Foi que ocorreu com a funcionária pública Letícia Martinez Matos, que há pouco tempo passou por depressão causada por uma grande decepção e enfrentou suas dificuldades com a ajuda de Xaxá e sua irmã Babi, dois gatinhos meio persas, meio vira-latas. “Em 2012, estava passando por uma fase muito difícil e, como não queria tomar remédios, uma amiga sugeriu que eu adotasse o Xaxá, porque achou que ele poderia ajudar a melhorar o meu astral. Foi tiro e queda. Gostei tanto que peguei a Babi também”, diz Letícia. Ela dorme com os bichanos e, às vezes, até evita se mexer na cama para não acordá-los.
Xaxá e Babi passaram o Natal do ano passado fantasiados de Papai Noel. “Às vezes, eles dão um feedback que assusta. Converso com eles e os dois entendem tudo”, diz Letícia. Ela garante que quando dá bom-dia aos dois, cada um responde com um “miau”. “Outro dia pela manhã, sem querer, pisei no rabinho da Babi. Ela ficou magoada. Saí para o trabalho e quando voltei à noite ela continuava aborrecida. Aí, perguntei se ela achava que a mamãe iria fazer isso por querer. Ela respondeu com um ‘miaaaau’ e eu disse pra ela: ‘Então…’. Aí ficou tudo bem.”
A humanização dos animais domésticos é um assunto que pode ser observado de vários pontos de vista, como um caleidoscópio de sentimentos, necessários cuidados com os bichinhos, interesses comerciais e mudanças de comportamento na sociedade brasileira. A ponte que levou os bichos de estimação da existência regrada no quintal ao reinado quase absoluto dentro da casa dos donos foi construída com uma série de iniciativas e investimentos que acalmaram as pulsões naturais do animal, explica Jean Segata, professor de antropologia da Universidade Federal do Rio Grande do Norte. Ela está pavimentada pela necessidade cada vez maior de companhia dos seres humanos, muitos deles desacreditados em gente – e em amor de gente. Por trás disso – e sustentando tudo isso –, esconde-se a indústria pet, que percebeu na humanização dos animais domésticos uma ótima oportunidade de crescimento.
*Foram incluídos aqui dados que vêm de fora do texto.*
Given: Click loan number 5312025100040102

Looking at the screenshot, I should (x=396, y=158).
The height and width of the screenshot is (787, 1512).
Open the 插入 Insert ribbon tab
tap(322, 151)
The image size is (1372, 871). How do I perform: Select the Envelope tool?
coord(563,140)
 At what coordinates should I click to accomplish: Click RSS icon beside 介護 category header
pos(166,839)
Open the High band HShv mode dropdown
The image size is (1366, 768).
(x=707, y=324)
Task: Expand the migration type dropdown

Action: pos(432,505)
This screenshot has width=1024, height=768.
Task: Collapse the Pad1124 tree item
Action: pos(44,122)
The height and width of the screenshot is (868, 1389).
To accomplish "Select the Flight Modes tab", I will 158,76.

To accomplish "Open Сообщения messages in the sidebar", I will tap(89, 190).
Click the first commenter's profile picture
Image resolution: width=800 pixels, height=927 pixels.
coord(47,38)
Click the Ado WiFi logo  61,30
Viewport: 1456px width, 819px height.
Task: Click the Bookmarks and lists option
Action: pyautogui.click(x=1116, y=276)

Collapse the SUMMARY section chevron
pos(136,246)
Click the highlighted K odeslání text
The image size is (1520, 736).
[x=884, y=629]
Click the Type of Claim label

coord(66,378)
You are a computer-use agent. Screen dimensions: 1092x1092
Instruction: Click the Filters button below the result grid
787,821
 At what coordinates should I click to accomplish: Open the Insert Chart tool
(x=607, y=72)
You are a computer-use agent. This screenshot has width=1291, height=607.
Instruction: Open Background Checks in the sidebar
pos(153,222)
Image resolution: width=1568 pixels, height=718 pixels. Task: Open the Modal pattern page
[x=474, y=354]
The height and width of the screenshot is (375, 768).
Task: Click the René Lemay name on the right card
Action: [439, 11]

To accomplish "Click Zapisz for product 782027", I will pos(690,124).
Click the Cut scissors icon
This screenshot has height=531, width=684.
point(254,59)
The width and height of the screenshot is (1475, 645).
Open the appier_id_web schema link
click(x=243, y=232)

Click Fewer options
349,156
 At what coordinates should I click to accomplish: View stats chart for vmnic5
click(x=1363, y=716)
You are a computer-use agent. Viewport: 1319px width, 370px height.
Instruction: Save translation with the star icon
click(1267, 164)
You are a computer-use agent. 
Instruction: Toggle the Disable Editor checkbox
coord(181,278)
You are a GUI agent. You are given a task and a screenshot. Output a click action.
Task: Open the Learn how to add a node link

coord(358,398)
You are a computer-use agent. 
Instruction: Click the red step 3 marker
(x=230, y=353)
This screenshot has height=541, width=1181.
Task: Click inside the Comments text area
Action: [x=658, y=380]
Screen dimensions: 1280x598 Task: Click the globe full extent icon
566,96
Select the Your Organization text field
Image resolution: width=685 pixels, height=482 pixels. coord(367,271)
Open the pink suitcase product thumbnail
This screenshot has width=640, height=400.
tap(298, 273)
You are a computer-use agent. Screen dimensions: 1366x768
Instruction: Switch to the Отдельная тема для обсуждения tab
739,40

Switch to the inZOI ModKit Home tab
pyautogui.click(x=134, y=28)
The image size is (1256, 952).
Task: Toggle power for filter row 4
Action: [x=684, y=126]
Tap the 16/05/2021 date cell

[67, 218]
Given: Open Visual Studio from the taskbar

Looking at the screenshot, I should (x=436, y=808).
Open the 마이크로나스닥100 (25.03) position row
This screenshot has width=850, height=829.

A administradora Cláudia Lauria, de 31 anos, está grávida pela primeira vez e há 11 anos tem uma cadelinha poodle chamada Aretha, com “h”, como ela mesma faz questão de frisar. “Ela é o meu bebê, a minha filha. Converso com Aretha como se ela fosse criança, ela fica no colo, tem no mínimo cinco vestidinhos, além de capa de chuva, colar, bota, sapato, chapéu, perfumes e uma coleção de laços”, explica. Segundo Cláudia, a cachorrinha adora usar esses apetrechos. “Toda vez que a gente coloca ela muda o comportamento, fica muito mais feliz”, garante. A mamãe de Aretha admite, no entanto, que exagerou na dose quando pintou a cadela de verde e a manteve assim por duas semanas. “Ela se olhava no espelho e parece que não gostou, assim como não gosta de ser tosada. Toda vez que isso ocorre, Aretha volta para casa amuada e a gente precisa ficar falando que ela está linda.”